WAFarmers president Dale Park, who attended the workshop, said a new national farm lobby group would give farmers strength in numbers with the new group, likely to be called Australian Farmers, having 60,000 farmer members across the country.

In recent times, WAFarmers has struggled to balance the books and registered a decline in new memberships and sponsorship dollars, with recorded losses of more than $500,000 for the preceding three years.

The string of disappointing financial results for the State's largest farm lobby group had forced Mr Park at the time to warn its remaining 600-odd members that the 103-year-old organisation had to find new sources of income to survive.

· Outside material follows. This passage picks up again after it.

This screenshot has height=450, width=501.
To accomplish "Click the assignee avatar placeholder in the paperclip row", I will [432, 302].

However, in August this year, WAFarmers' fortunes seemed to have taken a turn for the better when, under an exclusive deal with Coles, the group netted $100,000 of new money from sales of its own branded milk, which was reported at the time to have catapulted the group back into a positive financial position.

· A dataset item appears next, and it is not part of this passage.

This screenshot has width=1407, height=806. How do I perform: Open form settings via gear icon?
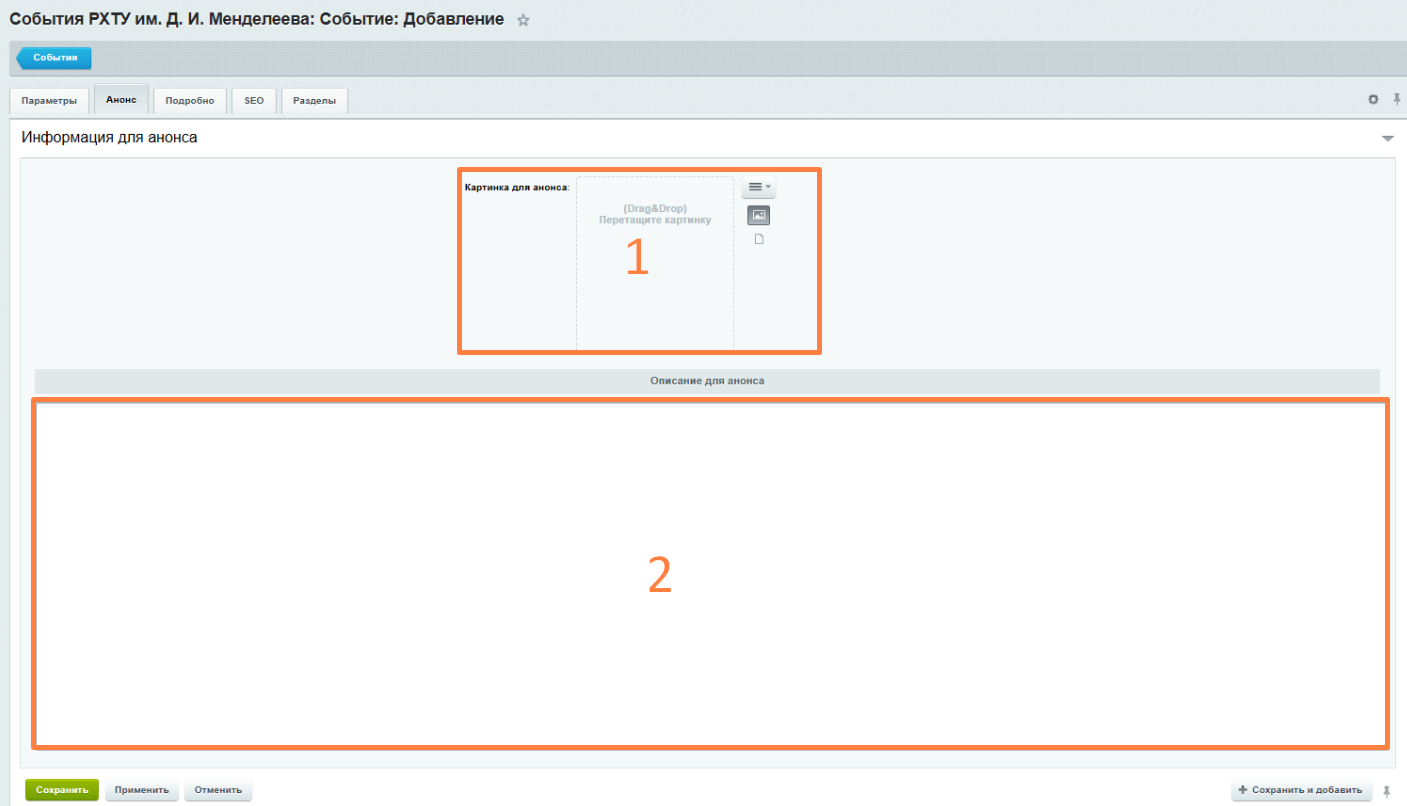pyautogui.click(x=1373, y=100)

Mr Park said farm lobby groups across Australia would benefit from increased representation and he expected the majority of Australia's peak farm lobby groups would eventually merge into the one organisation, with National Farmers Federation Canberra office a likely contender to be chosen as the head office because of its close proximity to Federal Parliament.

"Under the merger arrangements, WAFarmers would become an Australian Farmers WA branch, as would be the case for other peak farm lobby groups in each other State around the country," he said.

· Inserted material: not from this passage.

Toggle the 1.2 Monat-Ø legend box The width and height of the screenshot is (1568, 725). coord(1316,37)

"The creation of one voice for farmers across the nation will give us strength with 130,000 members across the country."

Mr Park also said there would be other benefits for its members to be part of a larger organisation.

"There will be an on-line facility for members to access across the country, which will offer up-to-date information at their fingertips," he said.

"The AF national office would handle about 20 per cent of the workload, centred on issues such as trade and biosecurity, with the remaining 80 per cent of matters to be handled by the individual State branches."

Mr Park said the new structure would replace chief executives with State managers, so in WA, current WAFarmers chief Stephen Brown would become State manager.

"AF head office will collect membership fees but current variations in fees across Australia will mean a national fee structure will still need to be agreed," he said.

"Dairy and pork will also be independent commodity groups."

National Farmers Federation president Brent Findlay said WA's farmers should be excited about the project because it was about farmer representation and getting organised to provide a clear vision about the value of Australia's agriculture doubling in size in the next 15 years.

In coming weeks, the committee is expected to appoint a person to act as integration director for the project and the establishment of a project management office to provide support.

The NFF board will be considering options to fund the implementation at its board meeting next week.

After the implementation meeting in November, the group hopes as part of this, key milestones and deliverable goals would have been identified for completion in the lead-up to the November NFF Members Council meeting.

The group also hopes the plans will have "a real shape" by June next year.

However, Pastoralists and Graziers Association president Tony Seabrook said he had no intention of being part of any new national farm lobby group.

Northam farmer Wayne Smith said he would happily join a national farm lobby group, but not the PGA nor WAFarmers.

"For me I would much prefer a unified body that would speak for all Australian farmers," he said.

"I've just returned from a trip to Europe and I noted how strong the farmer organisations are over there because they stand as a united body.

"To look at the influence the French farmers had on their Government's policy after the recent demonstrations … shows what can be achieved by being united."

Mr Smith said farmers around Australia would benefit from one body.

"We need a strong national and united voice to talk to government and politicians to tell them what we need because as smaller State-based farming organisations, it seems a challenge sometimes to get them to listen," he said.